8, the system track record
In order to be able to closely monitor the hacker attacks, we should start a log file to record the operation of the system, when a hacker attack system, which clues will be recorded in the log file, so there are many hackers began attacking system when often the first by modifying the system log files to hide their whereabouts, for which we must restrict access to / var / log files, the general prohibition of privileged users to view the log file. Of course, the system built-in log management program features may not be too strong, we should be using a special logger to observe that several suspicious connection attempts. In addition, we have to be careful to protect with a password and user root access, because once you know these hackers have root privileges account, they can modify log files to hide their tracks a.
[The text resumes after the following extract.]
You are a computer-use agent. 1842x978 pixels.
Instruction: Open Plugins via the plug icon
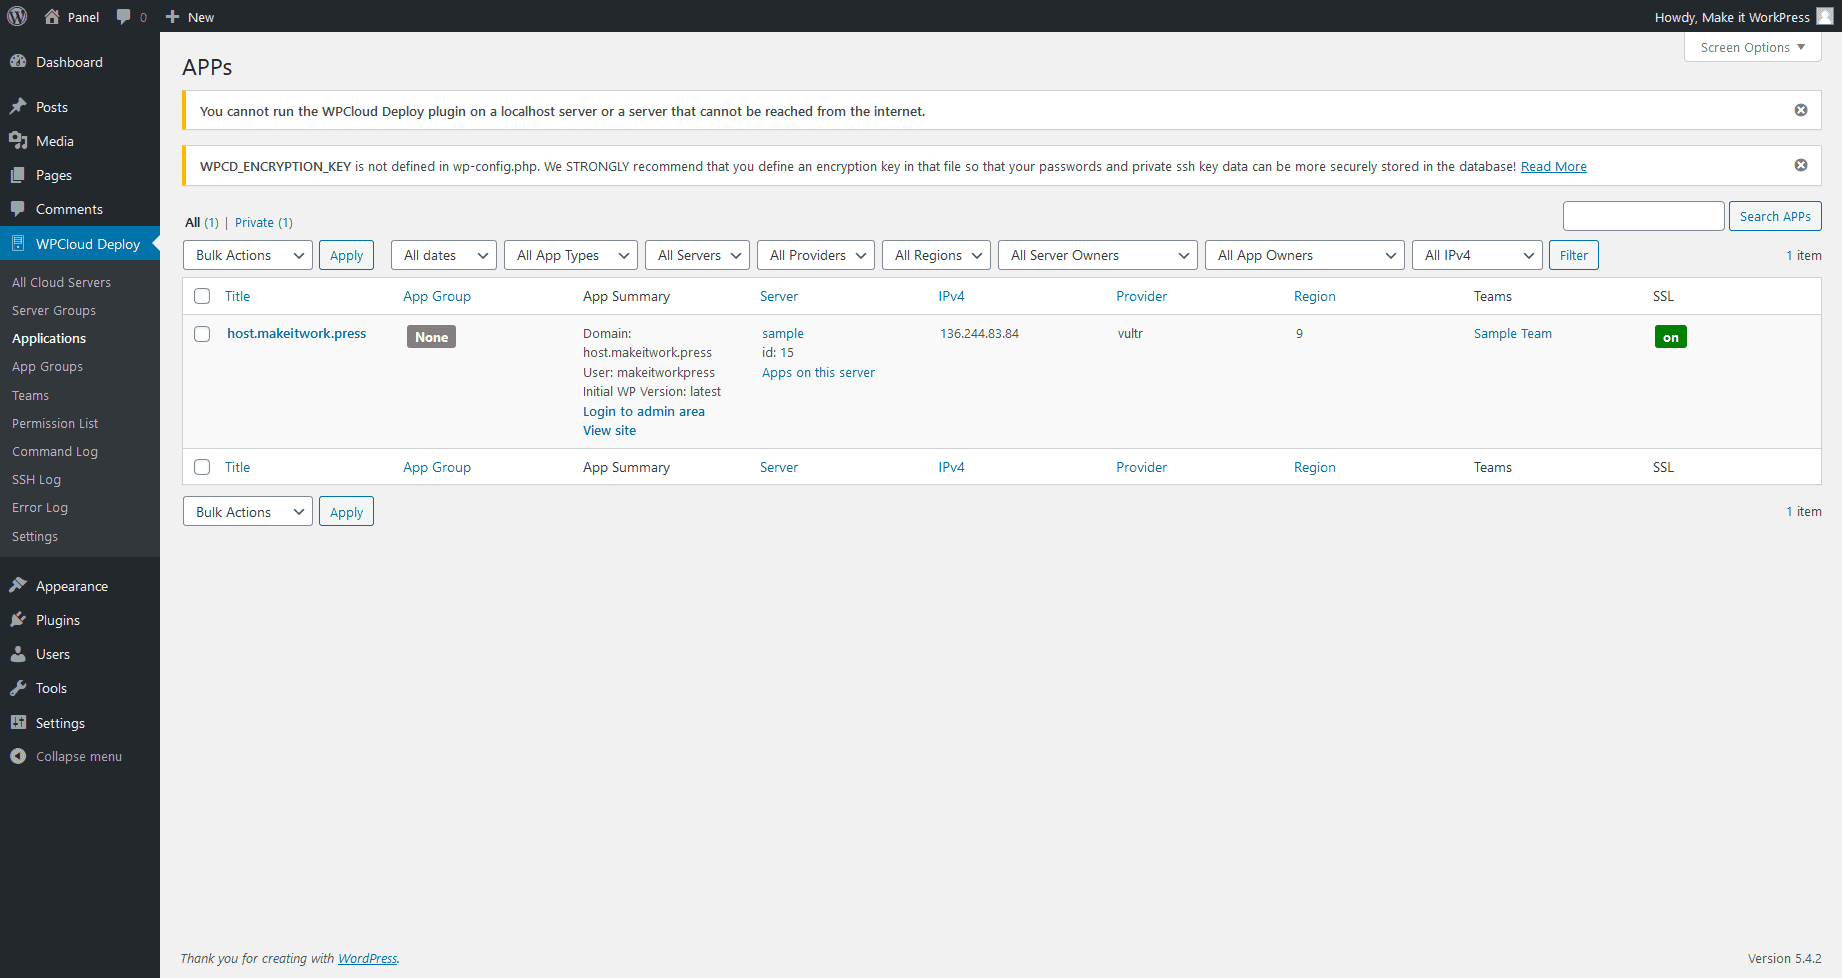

9, using a dedicated program to prevent security
Sometimes our security by artificial means to monitor the system more trouble, or are not careful, we can also prevent the security system through the professional program, the most typical method is to set traps and honeypots set up in two ways. The so-called trap is activated when the alarm event can trigger the software, but honey pot (honey pot) program being designed to lure those who have attempted intrusion alarm triggered the trap of special procedures. By setting traps and honeypots procedures, once the invasion alarm system quickly appeared. In many large networks are generally designed with a special trap program. Trap procedure is generally divided into two types: one is only found an intruder without their retaliation, the other is and to take retaliatory action.
10, will be nipped in the bud invasion
Usually do before the intruder attacks thing is to end the scan resolution, if the ability to detect and deter intruders Pin scanning behavior, you can greatly reduce the incidence of invasion. The reaction system can be a simple status check packet filter, it can be a complicated intrusion detection system or firewall configuration. We can use this as a professional tool Abacus Port Sentry, to monitor the network interface and interact with the firewall, and ultimately shut down the port scan attack purposes. When the port scan occurs ongoing, Abacus Sentry can quickly stop it continue. However, if configured incorrectly, it could allow a hostile external person to install on your system denial of service attacks. Proper use of this software will be able to effectively prevent a large number of end number of parallel scan and prevent all such intruders.
11, strict management and good passwords
Earlier we had also once said, once hackers to obtain root privileges have an account, you can damage the system and any attack, so we have a good password protected operating system. Usually the user's password is stored in the file / etc / passwd file, although the / etc / passwd is an encrypted file, but hackers can through many specialized search methods to find the password, if our password inappropriate choice hackers can easily be searched. Therefore, we must make sure to choose a password can not be easily searched. In addition, we had better be able to install a password filtering tool, and borrow the tools to help you set a password to check whether withstand attack.